I used the index directive in the nginx.conf configuration file to let this virtual server (also called a server directive) default to returning a.html:

server {
	listen 8080;
	root /code;
	index a.html;
}

We can add another virtual server that listens on port 8081 by adding this in nginx.conf, so that curl localhost:8081 prints b.

You don’t need to restart nginx or the container, but you do need to run nginx -s reload in order to notify nginx to use the updated configuration file.

server {
	listen 8081;
	root /code;
	index b.html;
}

If you let both virtual servers listen on port 8080, rather than having them listen on port 8080 and 8081 respectively, you’ll get this error:

nginx: [warn] conflicting server name “” on 127.0.0.1:8080, ignored

This error makes sense, as nginx is basically complaining that if a HTTP request were to come in, it wouldn’t know which virtual server it is meant to go to.

There are two ways to get rid of this error, which is what this blog post is about.

Solution 1: Using different addresses

So far we’ve only specified the port, and not the address in either of these listen directives, since it’s optional, and listens to any address by default.

If we do explicitly give the second virtual server an address, we can have both virtual servers use the same port, where curl localhost:8080 will print a and curl 127.0.0.2:8080 will print b:

server {
	listen 8080;
	root /code;
	index a.html;
}

server {
	listen 127.0.0.2:8080;
	root /code;
	index b.html;
}

Solution 2: Using different server_names

nginx its documentation of the server directive explains that the Host HTTP header can be used to decide which virtual server a request should go to:

Sets configuration for a virtual server.
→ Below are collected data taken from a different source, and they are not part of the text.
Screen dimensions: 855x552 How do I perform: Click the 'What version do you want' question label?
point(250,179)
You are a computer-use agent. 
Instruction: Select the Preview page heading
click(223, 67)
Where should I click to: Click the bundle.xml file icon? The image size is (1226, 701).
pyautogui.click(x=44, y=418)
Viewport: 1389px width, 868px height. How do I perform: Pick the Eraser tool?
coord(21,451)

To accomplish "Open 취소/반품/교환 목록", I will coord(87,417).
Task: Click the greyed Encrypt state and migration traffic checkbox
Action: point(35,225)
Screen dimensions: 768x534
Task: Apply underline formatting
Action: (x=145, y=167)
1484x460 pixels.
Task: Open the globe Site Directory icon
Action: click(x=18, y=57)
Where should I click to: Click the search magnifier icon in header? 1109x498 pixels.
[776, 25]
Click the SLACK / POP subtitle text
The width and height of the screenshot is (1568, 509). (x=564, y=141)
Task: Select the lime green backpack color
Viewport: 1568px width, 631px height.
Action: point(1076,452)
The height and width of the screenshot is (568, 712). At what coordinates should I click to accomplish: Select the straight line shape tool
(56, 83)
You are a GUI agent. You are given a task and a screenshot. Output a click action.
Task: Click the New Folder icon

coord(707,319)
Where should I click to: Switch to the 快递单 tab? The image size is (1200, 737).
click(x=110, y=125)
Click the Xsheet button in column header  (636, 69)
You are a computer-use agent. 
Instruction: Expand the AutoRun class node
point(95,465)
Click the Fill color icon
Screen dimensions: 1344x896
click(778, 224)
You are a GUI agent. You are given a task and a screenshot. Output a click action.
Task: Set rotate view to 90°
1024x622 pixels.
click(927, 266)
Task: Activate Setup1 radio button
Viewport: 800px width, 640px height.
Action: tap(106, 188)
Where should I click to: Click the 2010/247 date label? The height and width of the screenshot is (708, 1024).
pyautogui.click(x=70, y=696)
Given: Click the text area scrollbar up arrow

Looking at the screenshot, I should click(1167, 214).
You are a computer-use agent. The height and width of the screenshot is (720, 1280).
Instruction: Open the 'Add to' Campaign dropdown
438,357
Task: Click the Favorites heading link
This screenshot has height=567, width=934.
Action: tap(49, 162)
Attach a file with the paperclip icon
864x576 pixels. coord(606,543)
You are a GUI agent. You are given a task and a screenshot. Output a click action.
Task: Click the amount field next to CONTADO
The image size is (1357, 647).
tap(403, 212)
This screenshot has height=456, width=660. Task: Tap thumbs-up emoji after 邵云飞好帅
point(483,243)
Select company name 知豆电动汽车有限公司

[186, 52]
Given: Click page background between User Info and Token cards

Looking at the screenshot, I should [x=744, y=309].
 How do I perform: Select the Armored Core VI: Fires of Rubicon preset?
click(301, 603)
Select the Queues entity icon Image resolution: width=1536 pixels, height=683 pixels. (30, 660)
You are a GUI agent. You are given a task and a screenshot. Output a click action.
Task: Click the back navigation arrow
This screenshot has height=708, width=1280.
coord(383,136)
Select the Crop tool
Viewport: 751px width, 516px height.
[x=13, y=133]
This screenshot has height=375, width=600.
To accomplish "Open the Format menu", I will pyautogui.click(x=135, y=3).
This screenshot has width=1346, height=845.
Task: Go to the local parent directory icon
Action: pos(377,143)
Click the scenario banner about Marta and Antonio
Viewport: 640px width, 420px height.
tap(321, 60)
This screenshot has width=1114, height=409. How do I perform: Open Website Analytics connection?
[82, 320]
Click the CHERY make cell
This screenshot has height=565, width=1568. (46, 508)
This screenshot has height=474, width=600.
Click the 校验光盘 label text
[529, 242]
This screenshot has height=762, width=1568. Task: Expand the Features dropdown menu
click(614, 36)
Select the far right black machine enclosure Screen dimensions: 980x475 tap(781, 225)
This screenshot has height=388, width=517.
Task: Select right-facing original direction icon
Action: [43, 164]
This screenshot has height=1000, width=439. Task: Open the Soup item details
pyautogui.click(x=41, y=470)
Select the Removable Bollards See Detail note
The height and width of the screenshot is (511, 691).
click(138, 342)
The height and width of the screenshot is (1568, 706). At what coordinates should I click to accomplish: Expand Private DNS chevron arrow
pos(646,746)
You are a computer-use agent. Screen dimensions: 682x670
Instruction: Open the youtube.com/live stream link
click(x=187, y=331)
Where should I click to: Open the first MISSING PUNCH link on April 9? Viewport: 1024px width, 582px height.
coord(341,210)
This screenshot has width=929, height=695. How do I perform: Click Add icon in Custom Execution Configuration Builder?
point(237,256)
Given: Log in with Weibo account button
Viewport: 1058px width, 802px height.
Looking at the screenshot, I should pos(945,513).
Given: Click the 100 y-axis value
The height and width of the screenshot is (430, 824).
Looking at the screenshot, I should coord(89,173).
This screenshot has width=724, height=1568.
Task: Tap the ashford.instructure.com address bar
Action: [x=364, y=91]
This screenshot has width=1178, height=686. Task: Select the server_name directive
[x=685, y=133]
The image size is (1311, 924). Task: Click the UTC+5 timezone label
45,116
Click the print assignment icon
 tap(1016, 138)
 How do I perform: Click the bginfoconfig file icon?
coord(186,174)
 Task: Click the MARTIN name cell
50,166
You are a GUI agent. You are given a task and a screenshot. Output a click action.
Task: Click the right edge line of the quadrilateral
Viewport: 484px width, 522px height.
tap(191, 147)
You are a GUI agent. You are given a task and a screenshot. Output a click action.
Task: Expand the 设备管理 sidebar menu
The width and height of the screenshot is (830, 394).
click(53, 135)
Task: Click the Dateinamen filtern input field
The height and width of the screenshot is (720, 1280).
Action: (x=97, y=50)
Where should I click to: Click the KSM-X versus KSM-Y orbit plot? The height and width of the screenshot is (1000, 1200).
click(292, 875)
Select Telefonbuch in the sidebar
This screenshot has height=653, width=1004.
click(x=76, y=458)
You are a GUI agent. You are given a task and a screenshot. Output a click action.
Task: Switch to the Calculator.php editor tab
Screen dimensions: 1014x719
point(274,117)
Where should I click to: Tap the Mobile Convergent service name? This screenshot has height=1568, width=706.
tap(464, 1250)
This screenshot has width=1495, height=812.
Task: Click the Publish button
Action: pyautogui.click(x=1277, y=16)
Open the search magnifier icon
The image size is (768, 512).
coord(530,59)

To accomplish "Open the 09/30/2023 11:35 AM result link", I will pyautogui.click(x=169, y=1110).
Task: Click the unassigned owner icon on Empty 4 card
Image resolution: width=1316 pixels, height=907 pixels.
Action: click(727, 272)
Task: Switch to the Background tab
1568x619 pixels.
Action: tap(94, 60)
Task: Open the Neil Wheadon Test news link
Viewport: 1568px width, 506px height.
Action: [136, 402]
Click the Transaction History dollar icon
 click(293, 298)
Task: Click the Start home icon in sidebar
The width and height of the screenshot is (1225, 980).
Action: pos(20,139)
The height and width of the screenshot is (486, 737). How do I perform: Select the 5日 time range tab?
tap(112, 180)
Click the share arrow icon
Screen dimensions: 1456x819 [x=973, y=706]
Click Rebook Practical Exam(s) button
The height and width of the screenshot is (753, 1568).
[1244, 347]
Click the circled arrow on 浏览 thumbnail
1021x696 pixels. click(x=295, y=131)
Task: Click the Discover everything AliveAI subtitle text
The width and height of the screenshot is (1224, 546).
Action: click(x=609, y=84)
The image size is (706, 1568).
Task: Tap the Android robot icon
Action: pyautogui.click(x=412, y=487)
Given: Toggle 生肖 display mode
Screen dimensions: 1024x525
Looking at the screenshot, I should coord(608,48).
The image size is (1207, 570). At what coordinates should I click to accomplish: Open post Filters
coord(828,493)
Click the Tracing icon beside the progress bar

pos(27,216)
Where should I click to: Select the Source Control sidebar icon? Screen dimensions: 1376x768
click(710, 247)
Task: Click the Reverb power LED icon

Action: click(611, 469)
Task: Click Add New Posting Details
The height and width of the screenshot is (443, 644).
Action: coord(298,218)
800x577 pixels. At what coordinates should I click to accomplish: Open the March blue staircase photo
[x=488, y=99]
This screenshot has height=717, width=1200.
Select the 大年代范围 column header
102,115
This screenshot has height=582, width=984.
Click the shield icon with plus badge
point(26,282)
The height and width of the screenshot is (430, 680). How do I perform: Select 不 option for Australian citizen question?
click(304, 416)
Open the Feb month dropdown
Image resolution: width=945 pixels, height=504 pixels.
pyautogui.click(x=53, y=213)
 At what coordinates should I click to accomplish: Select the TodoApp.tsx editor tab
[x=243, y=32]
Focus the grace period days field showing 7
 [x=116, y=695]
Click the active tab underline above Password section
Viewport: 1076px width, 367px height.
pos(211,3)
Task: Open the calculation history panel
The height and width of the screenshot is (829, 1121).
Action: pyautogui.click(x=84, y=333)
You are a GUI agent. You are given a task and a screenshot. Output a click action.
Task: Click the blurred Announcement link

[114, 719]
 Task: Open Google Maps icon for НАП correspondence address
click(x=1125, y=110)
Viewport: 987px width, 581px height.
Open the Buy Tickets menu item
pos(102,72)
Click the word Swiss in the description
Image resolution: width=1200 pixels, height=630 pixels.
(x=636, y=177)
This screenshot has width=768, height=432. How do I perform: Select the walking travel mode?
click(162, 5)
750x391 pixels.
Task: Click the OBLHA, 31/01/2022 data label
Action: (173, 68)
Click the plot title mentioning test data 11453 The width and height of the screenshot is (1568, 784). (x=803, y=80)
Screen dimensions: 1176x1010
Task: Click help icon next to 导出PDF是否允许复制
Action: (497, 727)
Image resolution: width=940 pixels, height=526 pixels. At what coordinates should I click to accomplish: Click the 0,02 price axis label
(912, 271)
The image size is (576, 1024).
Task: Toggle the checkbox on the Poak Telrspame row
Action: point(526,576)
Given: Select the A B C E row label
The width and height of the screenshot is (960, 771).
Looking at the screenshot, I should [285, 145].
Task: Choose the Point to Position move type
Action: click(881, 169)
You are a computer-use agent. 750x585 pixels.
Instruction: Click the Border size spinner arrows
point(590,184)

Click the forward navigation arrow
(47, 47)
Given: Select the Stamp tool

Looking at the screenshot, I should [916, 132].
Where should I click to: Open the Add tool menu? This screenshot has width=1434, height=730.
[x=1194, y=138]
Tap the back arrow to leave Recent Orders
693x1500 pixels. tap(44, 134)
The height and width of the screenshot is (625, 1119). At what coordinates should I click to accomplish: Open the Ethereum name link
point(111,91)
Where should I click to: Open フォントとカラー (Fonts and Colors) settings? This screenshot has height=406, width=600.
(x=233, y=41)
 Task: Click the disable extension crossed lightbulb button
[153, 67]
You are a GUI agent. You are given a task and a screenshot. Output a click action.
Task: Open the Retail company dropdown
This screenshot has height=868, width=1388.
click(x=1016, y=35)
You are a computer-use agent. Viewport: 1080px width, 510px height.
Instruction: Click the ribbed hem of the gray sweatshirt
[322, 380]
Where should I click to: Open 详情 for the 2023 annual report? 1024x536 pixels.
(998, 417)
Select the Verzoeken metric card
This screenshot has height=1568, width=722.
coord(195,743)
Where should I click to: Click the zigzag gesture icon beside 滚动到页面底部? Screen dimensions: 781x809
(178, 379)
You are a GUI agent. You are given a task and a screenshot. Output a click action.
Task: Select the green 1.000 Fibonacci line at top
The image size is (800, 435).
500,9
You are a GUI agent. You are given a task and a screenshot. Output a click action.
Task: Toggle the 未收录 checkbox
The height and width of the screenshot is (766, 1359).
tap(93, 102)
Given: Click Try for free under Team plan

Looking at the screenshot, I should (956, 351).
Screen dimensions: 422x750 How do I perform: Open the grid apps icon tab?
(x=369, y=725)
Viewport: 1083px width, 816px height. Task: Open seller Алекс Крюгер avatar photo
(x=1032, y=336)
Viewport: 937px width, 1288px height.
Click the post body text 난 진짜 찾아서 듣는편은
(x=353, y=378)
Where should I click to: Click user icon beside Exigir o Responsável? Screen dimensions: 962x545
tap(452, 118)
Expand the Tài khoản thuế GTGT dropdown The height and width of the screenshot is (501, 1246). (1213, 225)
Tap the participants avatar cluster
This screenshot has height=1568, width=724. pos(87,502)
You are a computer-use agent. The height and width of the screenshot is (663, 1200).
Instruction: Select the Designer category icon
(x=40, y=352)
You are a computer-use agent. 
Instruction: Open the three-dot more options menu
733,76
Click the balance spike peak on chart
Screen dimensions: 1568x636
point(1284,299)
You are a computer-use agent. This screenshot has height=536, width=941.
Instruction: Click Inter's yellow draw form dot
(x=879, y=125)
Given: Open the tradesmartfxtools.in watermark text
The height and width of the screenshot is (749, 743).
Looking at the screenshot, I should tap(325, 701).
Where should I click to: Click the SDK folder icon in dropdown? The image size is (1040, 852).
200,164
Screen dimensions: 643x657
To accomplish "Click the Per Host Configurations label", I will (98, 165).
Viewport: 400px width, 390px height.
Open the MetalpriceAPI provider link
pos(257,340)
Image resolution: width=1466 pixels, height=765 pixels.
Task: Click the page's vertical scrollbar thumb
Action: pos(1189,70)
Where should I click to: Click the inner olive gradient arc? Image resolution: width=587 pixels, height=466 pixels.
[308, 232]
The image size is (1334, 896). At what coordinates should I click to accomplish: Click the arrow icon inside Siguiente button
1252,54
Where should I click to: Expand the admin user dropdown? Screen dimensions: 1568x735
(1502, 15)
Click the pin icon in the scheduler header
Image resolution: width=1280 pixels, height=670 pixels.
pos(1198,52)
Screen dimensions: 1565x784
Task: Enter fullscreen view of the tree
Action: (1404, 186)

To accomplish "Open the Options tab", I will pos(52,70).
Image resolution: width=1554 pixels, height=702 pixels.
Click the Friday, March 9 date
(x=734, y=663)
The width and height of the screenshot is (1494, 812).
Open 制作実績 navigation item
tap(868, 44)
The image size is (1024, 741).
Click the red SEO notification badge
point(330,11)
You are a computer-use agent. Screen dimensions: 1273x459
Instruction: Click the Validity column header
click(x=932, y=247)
There is no clear separation between IP-based (based on the IP address) and name-based (based on the “Host” request header field) virtual servers. Instead, the listen directives describe all addresses and ports that should accept connections for the server, and the server_name directive lists all server names.

If you look at this quote with this error we mentioned earlier in mind, when you let both virtual servers listen on the same address and on the same port:

nginx: [warn] conflicting server name “” on 127.0.0.1:8080, ignored

The conflicting server name "" part hints that both virtual servers have the default name, namely an empty string.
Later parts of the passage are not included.